Whether you're interested in beautifying your landscape, planting edibles to munch on, or figuring out what to do with what you grow, books abound. But which ones offer easy-to-absorb advice that quickly get you back outside or whipping up magic in the kitchen?

 

While the winter months may be a time to read a memoir on gardening, come spring, time is precious. Books heavy on images that are paired with succinct text that's easy to scan can feed your mind, encourage your spirit (this beautiful picture is what I'm working toward!), and ready your hands.

 

Check out these lists to find books that can help you grow the garden you want (and reap its bounty):

  • Landscape Gardening in the Midwest (and Beyond)

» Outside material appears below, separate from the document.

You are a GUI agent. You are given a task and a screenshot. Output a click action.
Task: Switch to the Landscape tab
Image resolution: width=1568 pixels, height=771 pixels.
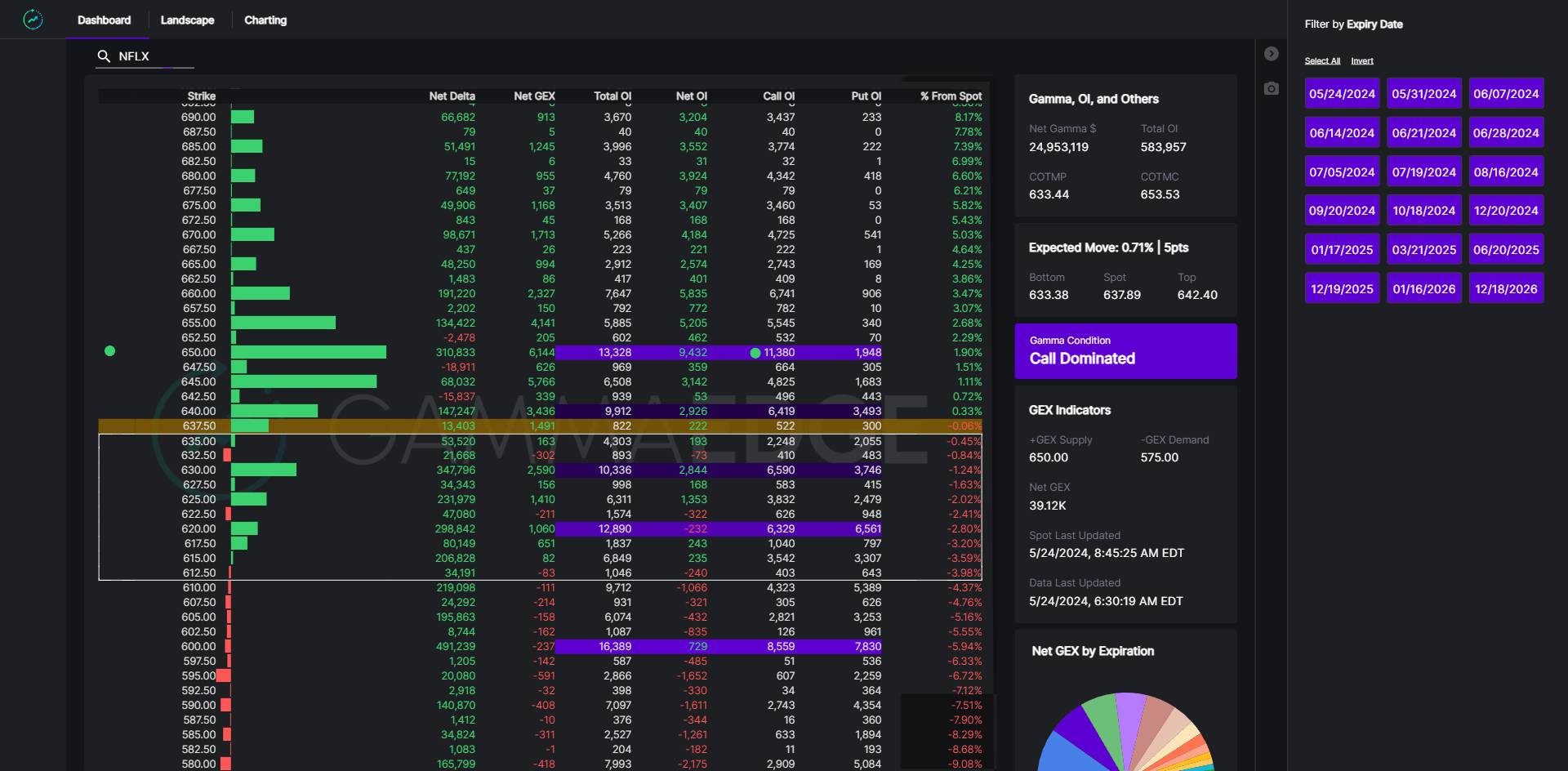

    • includes The Perennial Care Manual by Nancy J. Ondra, which is a great example of user-friendly gardening book. With mentor-like astuteness, Ondra asks questions on your behalf and then helpfully answers them--offering tips on everything from how to fill in those temporary gaps that newly planted perennials will eventually fill in to which plants to choose if you don't want a lot of maintenance requirements.
  • Edible Gardening
    • includes The Postage Stamp Vegetable Garden by Karen Newcomb, which will set you well on your way to growing a bounty of herbs and veg. While it's light on images (including only a handful of sketches for garden plans), the information is succinct, well laid out, and easy to skim for what you need.

  • What to Do With Your Edible Garden Bounty
    • includes plenty of great cookbooks to help you harvest, preserve, and cook up your fruit, veg, and herbs, but I wanted to highlight Harvest by Stefani Bittner, which serves up creative uses for 47 garden plants--from facial scrubs to recipes for blooming butter, infused vinegar, and tea.

The library also provides access to eMagazines through RBdigital, including:

  • Better Homes & Gardens
  • Country Gardens
  • Garden Gate

which may have just the inspiration and insight you want for your gardening endeavors.

 

As Cicero wisely stated (in Latin, of course), "If you have a garden and a library, you have everything you need." While the world-famous British gardener Monty Don (most known to Americans through his delightful and inspiring Netflix show Big Dreams, Small Spaces) says, "A garden is not a place. It's a journey." And like a librarian of the earth, Don sagely reflects, "...it goes back to the garden telling a story. You make up bits and play with them to see if they ring true. Sometimes this works out the first time and all is well and good, but as often as not you have to fiddle and reshape until it is right."